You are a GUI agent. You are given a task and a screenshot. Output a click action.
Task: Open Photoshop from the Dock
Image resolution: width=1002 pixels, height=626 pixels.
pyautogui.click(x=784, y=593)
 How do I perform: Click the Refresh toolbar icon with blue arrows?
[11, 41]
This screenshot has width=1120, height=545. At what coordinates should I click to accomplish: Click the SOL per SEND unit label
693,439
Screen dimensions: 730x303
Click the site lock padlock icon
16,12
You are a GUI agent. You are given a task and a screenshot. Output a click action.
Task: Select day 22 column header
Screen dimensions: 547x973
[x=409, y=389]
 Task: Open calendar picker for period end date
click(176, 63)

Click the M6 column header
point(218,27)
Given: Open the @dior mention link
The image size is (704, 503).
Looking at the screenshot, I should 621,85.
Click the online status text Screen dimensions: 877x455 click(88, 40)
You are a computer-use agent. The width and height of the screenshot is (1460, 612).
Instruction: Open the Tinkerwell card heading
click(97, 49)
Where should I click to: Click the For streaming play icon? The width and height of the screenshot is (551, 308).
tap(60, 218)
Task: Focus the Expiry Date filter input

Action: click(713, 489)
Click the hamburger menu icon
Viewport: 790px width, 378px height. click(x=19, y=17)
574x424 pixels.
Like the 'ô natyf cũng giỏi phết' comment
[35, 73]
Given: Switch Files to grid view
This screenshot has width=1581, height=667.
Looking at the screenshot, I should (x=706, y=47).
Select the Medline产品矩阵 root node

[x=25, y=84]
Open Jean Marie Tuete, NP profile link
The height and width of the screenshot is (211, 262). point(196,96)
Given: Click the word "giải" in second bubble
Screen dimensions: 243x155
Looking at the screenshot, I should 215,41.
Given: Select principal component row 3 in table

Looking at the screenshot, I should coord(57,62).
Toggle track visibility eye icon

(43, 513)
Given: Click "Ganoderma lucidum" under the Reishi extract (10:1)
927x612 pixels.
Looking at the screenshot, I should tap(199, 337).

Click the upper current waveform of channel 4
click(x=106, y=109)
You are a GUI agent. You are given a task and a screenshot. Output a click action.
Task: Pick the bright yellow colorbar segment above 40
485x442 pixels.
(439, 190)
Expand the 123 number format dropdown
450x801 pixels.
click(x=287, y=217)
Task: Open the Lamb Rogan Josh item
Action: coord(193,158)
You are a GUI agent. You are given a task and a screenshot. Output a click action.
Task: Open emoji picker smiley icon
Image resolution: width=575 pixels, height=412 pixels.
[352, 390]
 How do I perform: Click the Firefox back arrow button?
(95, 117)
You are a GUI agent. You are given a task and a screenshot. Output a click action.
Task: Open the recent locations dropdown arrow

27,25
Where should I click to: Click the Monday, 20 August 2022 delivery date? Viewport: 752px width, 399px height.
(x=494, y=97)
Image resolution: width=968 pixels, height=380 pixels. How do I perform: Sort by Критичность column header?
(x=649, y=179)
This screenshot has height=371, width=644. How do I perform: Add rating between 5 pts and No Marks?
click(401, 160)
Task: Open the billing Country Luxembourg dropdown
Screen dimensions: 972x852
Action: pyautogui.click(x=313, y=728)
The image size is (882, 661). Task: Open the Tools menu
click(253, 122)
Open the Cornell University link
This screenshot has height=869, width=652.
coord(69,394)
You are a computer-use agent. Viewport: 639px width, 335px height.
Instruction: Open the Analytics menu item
**********
Your assignment: Read through the data and copy every line where "computer" shows up.

Your solution:
You are a computer-use agent. The width and height of the screenshot is (1460, 612).
You are a computer-use agent. Viewport: 639px width, 335px height.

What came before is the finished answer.